Find each line in the records below that contains the word "should", and copy every such line in full.

* DATASET EXCERPTS
-- Begin --

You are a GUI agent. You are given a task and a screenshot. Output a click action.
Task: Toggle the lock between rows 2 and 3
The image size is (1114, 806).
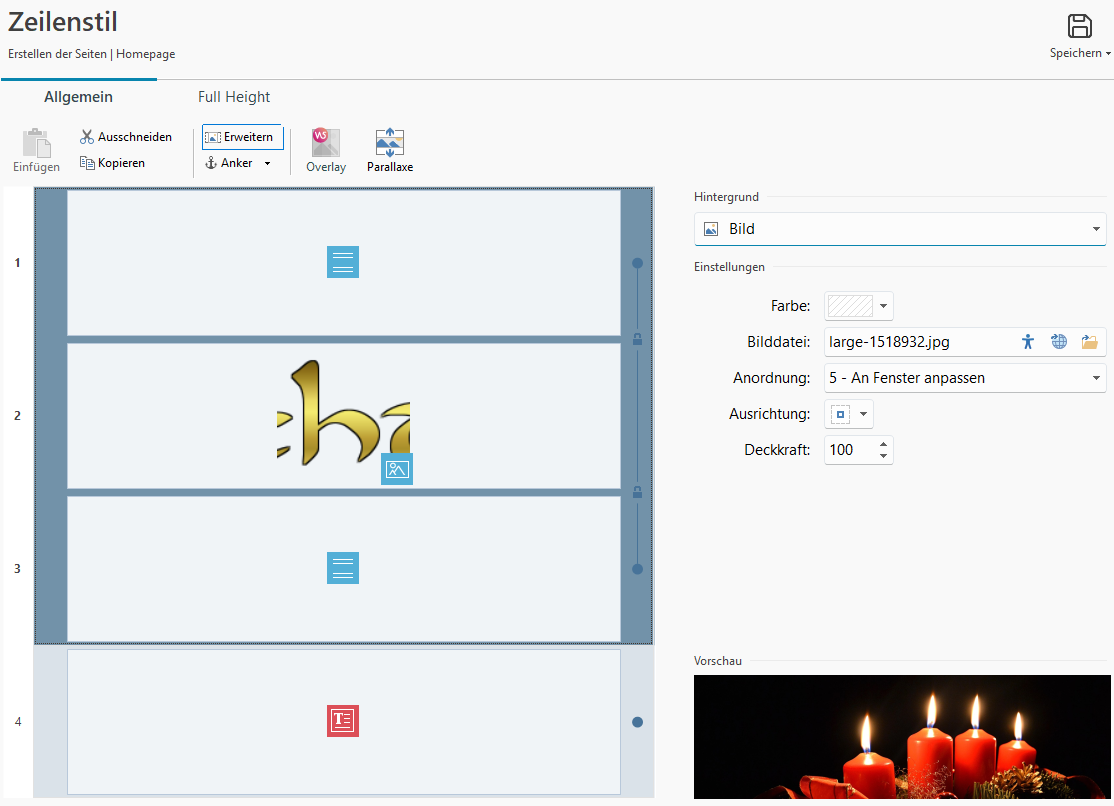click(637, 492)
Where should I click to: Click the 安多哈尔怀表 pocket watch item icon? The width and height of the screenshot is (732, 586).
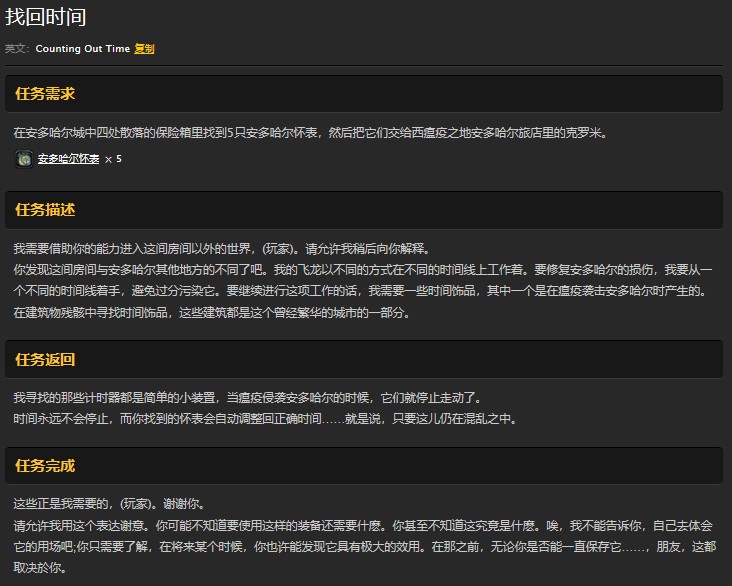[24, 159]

-- End --
-- Begin --

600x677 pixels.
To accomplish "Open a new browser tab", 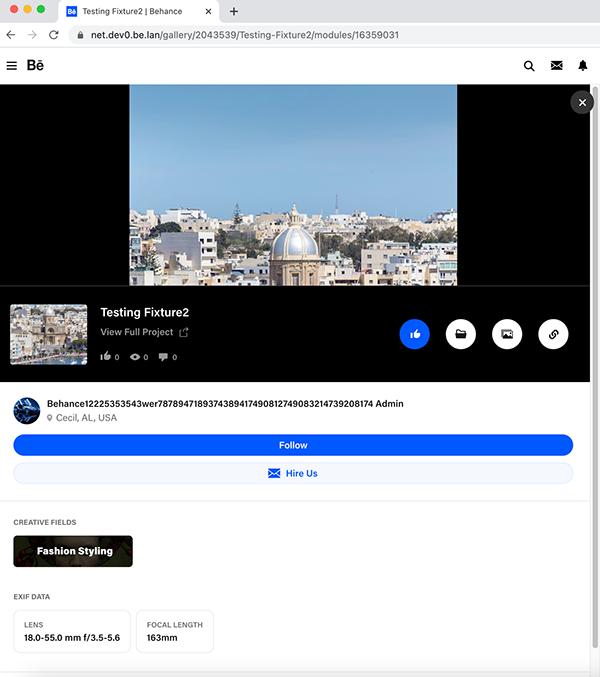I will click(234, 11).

-- End --
-- Begin --

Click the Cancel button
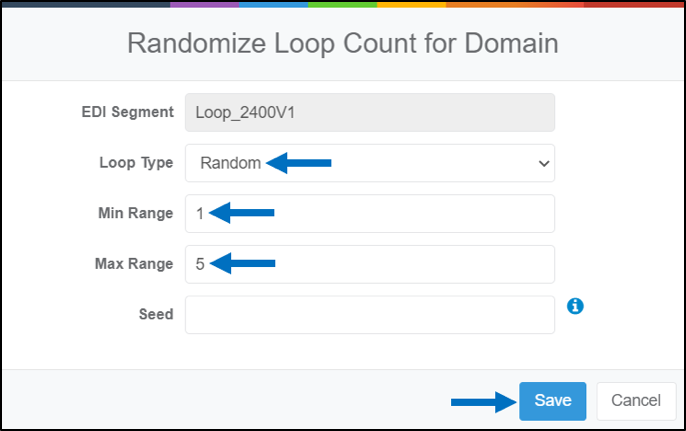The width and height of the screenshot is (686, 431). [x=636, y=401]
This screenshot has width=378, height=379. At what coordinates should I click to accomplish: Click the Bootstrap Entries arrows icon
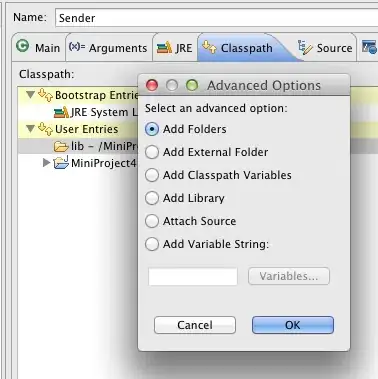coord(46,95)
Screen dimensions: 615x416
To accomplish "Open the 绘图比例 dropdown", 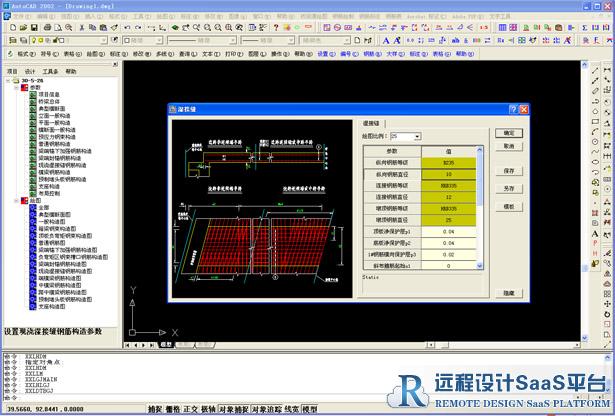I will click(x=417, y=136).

-- End --

* WORKED SOLUTION
Where should I click to: Click the 安多哈尔怀表 pocket watch item icon? The width and height of the screenshot is (732, 586).
This screenshot has width=378, height=379. At what coordinates should I click to accomplish: Click the Bootstrap Entries arrows icon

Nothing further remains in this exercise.